→ **Document section**
++++++

From pasture to plate, Anderson’s run unique sheep ranch
Ten Sleep – Aaron Anderson is a third generation sheep producer from Ten Sleep. Anderson Ranch Company is unique in the sense that Aaron and his family are involved with the whole process of sheep production.
They lamb approximately 2,400 Rambouillet ewes, finish the majority of their lambs in their own feedlot and ultimately sell most of those lambs on the rail in New York City.
The Andersons utilize Rambouillet ewes because they are easy to herd and produce high quality 21-micron wool. They use Hampshire bucks as terminal sires for the carcass benefits.
“I think sheep production in itself is kind of unique. There are fewer of us all of the time. When I was a kid it was nothing to have eight or 10 different outfits show up to get strays when we worked sheep,” says Aaron. “Anymore I hardly ever get a stray, and if I do it usually only comes from one other operation. I think we are becoming an endangered species.”

++++++

→ **Supplied data**
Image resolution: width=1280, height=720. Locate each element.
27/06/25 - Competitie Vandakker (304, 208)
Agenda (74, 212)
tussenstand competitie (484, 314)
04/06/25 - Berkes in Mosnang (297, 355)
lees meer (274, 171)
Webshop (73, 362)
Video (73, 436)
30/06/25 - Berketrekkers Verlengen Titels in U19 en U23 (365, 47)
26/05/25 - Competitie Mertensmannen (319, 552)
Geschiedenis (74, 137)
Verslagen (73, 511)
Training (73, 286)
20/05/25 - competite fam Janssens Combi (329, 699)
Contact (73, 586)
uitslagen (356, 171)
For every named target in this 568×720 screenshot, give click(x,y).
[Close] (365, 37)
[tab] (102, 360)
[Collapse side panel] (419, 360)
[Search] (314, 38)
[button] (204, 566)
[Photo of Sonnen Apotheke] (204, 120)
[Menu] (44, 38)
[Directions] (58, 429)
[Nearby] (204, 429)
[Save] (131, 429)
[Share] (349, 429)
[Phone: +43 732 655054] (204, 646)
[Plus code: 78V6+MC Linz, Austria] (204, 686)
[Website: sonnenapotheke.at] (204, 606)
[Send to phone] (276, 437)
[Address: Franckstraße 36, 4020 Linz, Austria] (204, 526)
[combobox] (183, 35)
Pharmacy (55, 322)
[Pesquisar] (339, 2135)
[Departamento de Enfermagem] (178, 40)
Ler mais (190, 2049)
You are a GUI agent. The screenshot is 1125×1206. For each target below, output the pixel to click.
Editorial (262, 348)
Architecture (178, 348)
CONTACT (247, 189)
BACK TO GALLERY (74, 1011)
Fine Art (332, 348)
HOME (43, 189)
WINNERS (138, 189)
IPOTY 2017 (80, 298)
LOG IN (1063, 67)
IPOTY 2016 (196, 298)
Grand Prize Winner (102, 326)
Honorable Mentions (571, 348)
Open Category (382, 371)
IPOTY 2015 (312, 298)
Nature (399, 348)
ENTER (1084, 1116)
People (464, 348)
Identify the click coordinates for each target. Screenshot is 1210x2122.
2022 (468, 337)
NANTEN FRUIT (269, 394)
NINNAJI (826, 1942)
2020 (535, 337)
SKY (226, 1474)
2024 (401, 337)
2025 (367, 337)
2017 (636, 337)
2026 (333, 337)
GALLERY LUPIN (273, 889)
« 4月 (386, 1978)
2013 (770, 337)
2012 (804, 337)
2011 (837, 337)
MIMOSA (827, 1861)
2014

++++++

→ **Exercise aim**
Answer these questions from the article on the Anderson sheep ranch above the entries:
(a) Approximately how many Rambouillet ewes does the family lamb?
(b) Which breed of bucks serves as terminal sires, and for what benefit?
(c) Where are most of the lambs ultimately sold?

→ **Written answer**
(a) Approximately 2,400.
(b) Hampshire bucks, for the carcass benefits.
(c) On the rail in New York City.